All year we’ve asked ourselves the question: why did this happen? Pathogens are part of life now and always have been. For the better part of a century, social and economic outcomes from new viruses were ever less disruptive. Public health had a settled consensus that disease is something to mitigate through doctor-patient relationships. Taking away people’s rights was out of the question. The last time that was tried in very limited ways in 1918 demonstrated that coercion only distracts, divides, and delays. This is why lockdowns were not attempted for another hundred years. Wisely so.
In the severe pandemic of 1957-58, officials explicitly said: ‘‘[T]here is no practical advantage in the closing of schools or the curtailment of public gatherings as it relates to the spread of this disease.’’ It was the same in 1968-69, 2006, 2009, and 2012-13.
Then came 2020 and SARS-CoV-2. The 24-hour news cycle and social media kicked in. Shocking images from China – people dropping dead in streets, police dragging people out of their homes or otherwise sealing whole apartment units – were blasted onto cellphones the world over. Then a part of Italy seemed to erupt. To many, it felt like a plague, and a primitive disease panic took over political culture.

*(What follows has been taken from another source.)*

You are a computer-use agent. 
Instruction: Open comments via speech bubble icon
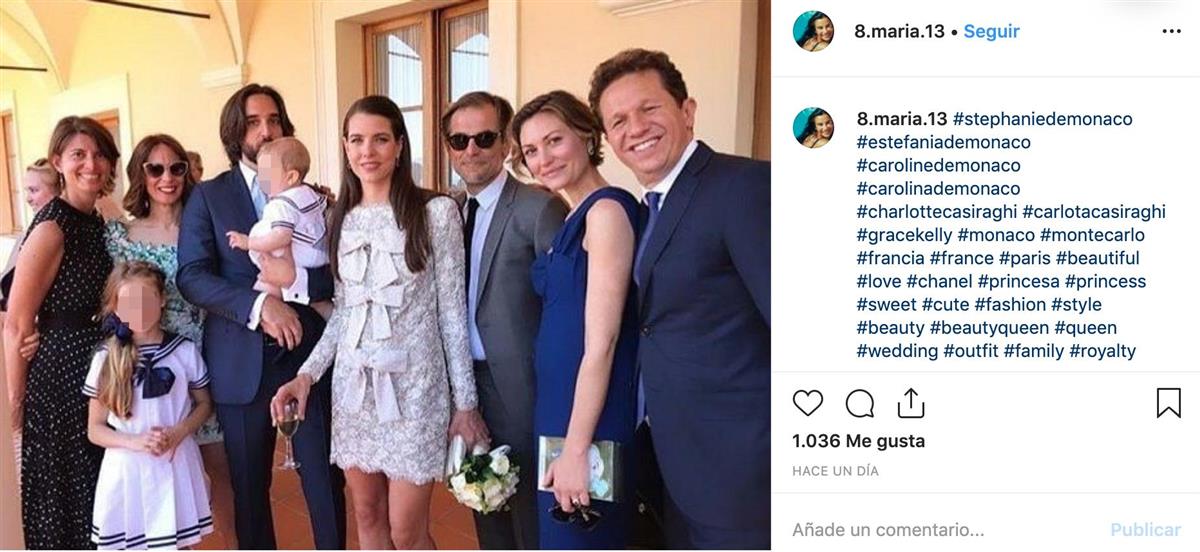[x=859, y=403]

We know now that the US had sent a delegation to Beijing in mid-February 2020 to get lessons in how properly to control a pandemic, even though the information coming from the Chinese Communist Party has been unreliable at best; there simply is no evidence that their lockdowns in Wuhan were actually responsible for beating back the virus. Obviously so. No disease in history has been suppressed by reliance on brute force over intelligent mitigation.
It’s extremely telling that the lockdowners have stopped seriously arguing that the lockdowns worked.

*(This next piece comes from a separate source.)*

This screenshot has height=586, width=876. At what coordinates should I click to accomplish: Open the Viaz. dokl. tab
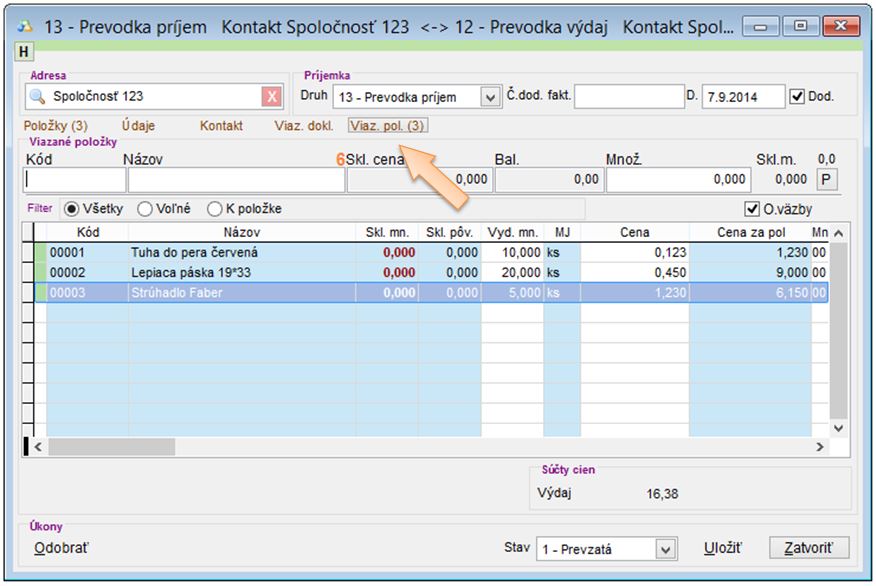pyautogui.click(x=304, y=126)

Locking down for more than a couple of weeks was a mistake, staying locked down for a year is bordering on a crime. Or maybe not just bordering.
Let’s imagine an alternative scenario in which lockdowns actually did work on one pathogen. Would they be worth it? Public health, as Martin Kulldorff continues to explain, must consider not just one ailment but the whole well-being of the community, not just in the short run but the long run. Even if Covid-19 was controlled via coercion, was it worth it to wreck so many businesses, force missed cancer screenings, keep kids out of school for a year, shatter so many communities that depend on houses of worship, lock people in their homes, and hobble the ability to travel?
These are egregious actions, and contrary to all the policy practices we associate with free societies that respect human rights. So in one sense, the argument about whether lockdowns “work” – they do not – is beside the point. For the sake of social and economic functioning as well as human rights, disease mitigation must not be managed by political actors but rather medical professions, as AIER has been saying for a full year.
I don’t even trust the medical professions at this point, as they have been as politicized as the politicians.